▸ **Document text**:
Although I made light of it, it was anything but trivial. The rocks jutted out of the road so high that only careful maneuvering kept us from getting stuck or damaging my truck. The several-mile-long road was one lane. One side was the rock wall of the mountain and the other was a sheer drop-off to the valley if you managed to miss the trees on the descent. There were no guardrails. Neither the map nor the sign adequately indicated how treacherous the road ahead was, but once we were on it, there was no turning back or backing up. We had to press forward to a better road. 

In 1999, while traveling with my kids, we slid at a curve covered with black ice on an “unmaintained” country road in southern PA. We hit a telephone pole that lipped the van on its side and caused us to slide down an embankment. There were no guardrails. Three of our four children ended up in a trauma unit, two of them hanging between life and death. The prognosis, should they survive, was not good. Had there been guardrails, our story would have been a non-event as I was traveling at a very slow rate of speed.

▸ **Recorded data**:
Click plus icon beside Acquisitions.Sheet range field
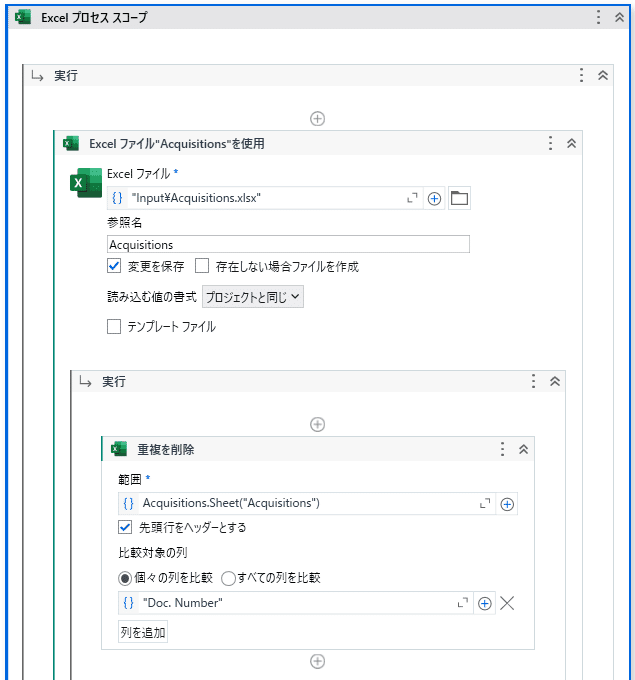Viewport: 635px width, 680px height. 507,504
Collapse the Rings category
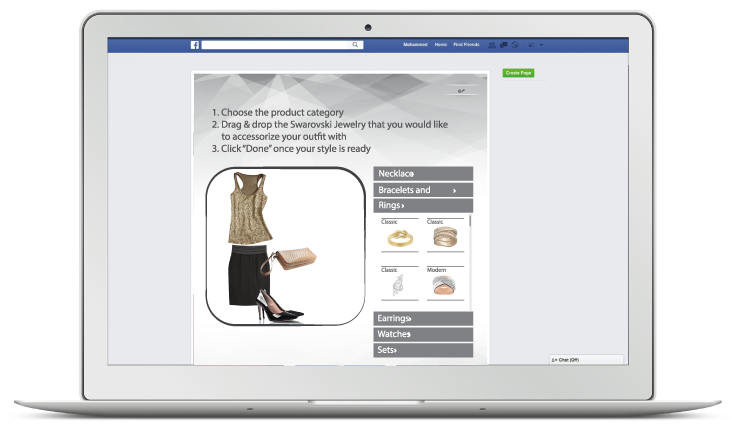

▸ **Problems to solve**:
• A. Pull everything from "Although I made" down to "a better road." out of the guardrails passage, word for word.
• B. Extend the guardrails passage, picking up right after its last sentence.

▸ **Written answers**:
• A.
Although I made light of it, it was anything but trivial. The rocks jutted out of the road so high that only careful maneuvering kept us from getting stuck or damaging my truck. The several-mile-long road was one lane. One side was the rock wall of the mountain and the other was a sheer drop-off to the valley if you managed to miss the trees on the descent. There were no guardrails. Neither the map nor the sign adequately indicated how treacherous the road ahead was, but once we were on it, there was no turning back or backing up. We had to press forward to a better road.

• B.
Just as maintained roads with guardrails are important for our physical well-being, so is a well-maintained spiritual life necessary to live Godly and avoid disaster. Acts 2:28 says:
“Thou hast made known to me the ways of life: Thou wilt make me full of gladness with Thy presence.” That could also be translated as “Thou has shown me the characteristics of a blessed life/the life that satisfies.” 

His laws are our roadmap. Everything we need to live life successfully is found in the pages of His Word. It is our guardrail. 

While most like guardrails on highways, many hate the guardrails of scripture not realizing that they keep us from harm, ensure that we will arrive at our desired destination, and will fill our lives with gladness along the way. Many complain about God's laws because they misinterpret them as being restrictive. when in truth, they are a blessing.

Today I am thankful for God's guardrails.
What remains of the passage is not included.